- Teams: 9

Regular season
- Relegated: Sokhumi

Finals
- Champions: Dinamo (6th title)
- Runners-up: Kutaisi

= 2017–18 Georgian Superliga =

18th season of the Georgian Superliga

The 2017–18 Georgian Superliga is the 18th season of the Georgian Superliga since its establishment.

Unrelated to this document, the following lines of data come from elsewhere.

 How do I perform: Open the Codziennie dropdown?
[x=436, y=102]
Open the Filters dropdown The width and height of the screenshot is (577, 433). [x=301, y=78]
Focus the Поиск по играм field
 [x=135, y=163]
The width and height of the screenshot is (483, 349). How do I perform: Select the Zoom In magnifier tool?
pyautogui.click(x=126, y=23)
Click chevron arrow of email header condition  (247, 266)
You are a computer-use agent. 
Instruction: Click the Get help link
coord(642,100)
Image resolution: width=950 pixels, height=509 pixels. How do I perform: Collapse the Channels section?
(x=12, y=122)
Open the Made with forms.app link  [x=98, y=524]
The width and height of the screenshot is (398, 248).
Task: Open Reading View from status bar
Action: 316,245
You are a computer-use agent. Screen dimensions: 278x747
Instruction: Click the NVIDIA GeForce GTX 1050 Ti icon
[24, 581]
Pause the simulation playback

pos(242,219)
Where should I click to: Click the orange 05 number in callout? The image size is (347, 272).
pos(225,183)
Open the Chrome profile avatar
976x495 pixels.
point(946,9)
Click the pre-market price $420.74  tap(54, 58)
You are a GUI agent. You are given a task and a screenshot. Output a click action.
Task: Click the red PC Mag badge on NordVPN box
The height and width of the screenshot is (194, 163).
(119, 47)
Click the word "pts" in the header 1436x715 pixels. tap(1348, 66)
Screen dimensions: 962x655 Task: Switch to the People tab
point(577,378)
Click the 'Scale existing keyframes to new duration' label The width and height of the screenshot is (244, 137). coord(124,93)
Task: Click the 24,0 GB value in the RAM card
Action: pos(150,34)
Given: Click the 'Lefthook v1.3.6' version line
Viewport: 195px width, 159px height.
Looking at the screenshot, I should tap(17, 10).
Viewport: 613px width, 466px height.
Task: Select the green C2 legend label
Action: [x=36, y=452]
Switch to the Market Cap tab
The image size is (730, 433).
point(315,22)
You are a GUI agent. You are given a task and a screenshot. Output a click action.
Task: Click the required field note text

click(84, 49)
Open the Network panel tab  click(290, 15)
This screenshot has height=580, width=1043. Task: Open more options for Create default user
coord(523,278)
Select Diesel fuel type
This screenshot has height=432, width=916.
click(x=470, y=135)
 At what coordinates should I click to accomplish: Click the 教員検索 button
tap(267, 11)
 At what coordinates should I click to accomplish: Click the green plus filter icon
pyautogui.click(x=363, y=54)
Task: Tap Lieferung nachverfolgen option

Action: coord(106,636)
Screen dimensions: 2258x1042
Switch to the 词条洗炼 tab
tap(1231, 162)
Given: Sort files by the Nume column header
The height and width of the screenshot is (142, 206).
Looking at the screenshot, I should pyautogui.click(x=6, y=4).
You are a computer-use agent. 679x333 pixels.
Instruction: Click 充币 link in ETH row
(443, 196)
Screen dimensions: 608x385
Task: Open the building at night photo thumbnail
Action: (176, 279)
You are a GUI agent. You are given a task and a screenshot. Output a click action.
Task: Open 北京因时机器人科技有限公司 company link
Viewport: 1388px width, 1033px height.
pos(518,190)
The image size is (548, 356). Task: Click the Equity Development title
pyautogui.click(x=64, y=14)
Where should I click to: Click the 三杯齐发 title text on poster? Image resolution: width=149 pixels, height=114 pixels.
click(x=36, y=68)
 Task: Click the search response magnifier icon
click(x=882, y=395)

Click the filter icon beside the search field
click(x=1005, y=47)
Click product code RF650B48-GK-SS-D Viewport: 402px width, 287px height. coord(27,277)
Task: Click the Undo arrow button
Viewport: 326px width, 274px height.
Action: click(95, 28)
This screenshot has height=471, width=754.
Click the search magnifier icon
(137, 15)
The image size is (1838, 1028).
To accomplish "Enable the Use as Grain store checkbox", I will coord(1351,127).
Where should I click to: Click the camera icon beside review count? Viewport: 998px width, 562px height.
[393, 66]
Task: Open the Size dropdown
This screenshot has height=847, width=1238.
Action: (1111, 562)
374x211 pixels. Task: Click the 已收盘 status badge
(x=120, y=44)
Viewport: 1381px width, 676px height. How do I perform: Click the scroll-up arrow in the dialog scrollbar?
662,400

Dinamo Tbilisi retained the title.

==Teams==
Delta joined the competition, expanding it to nine teams as no team was relegated from the previous season.

==Regular season==

| Pos | Team | Pld | W | L | PF | PA | PD | Pts | Qualification |
| 1 | Kutaisi | 32 | 23 | 9 | 2745 | 2444 | +301 | 55 | Qualification to playoffs |
| 2 | Cactus | 32 | 22 | 10 | 2708 | 2597 | +111 | 54 |
| 3 | Dinamo | 32 | 21 | 11 | 2667 | 2411 | +256 | 53 |
| 4 | Rustavi | 32 | 21 | 11 | 2671 | 2498 | +173 | 53 |
| 5 | Batumi | 32 | 17 | 15 | 2443 | 2349 | +94 | 49 |
| 6 | Olimpi | 32 | 16 | 16 | 2471 | 2420 | +51 | 48 |
| 7 | Mgzavrebi | 32 | 13 | 19 | 2546 | 2730 | −184 | 45 |
| 8 | Delta | 32 | 10 | 22 | 2601 | 2738 | −137 | 42 |
| 9 | Sokhumi (R) | 32 | 1 | 31 | 2357 | 3022 | −665 | 33 | Qualification to relegation playoffs |

==Playoffs==
Quarterfinals were played in a best-of-three games format, while semifinals and final in a best-of-five (2-2-1) format.

==Relegation playoffs==
Titebi played legs 2 and 3 at home and promoted to Superliga.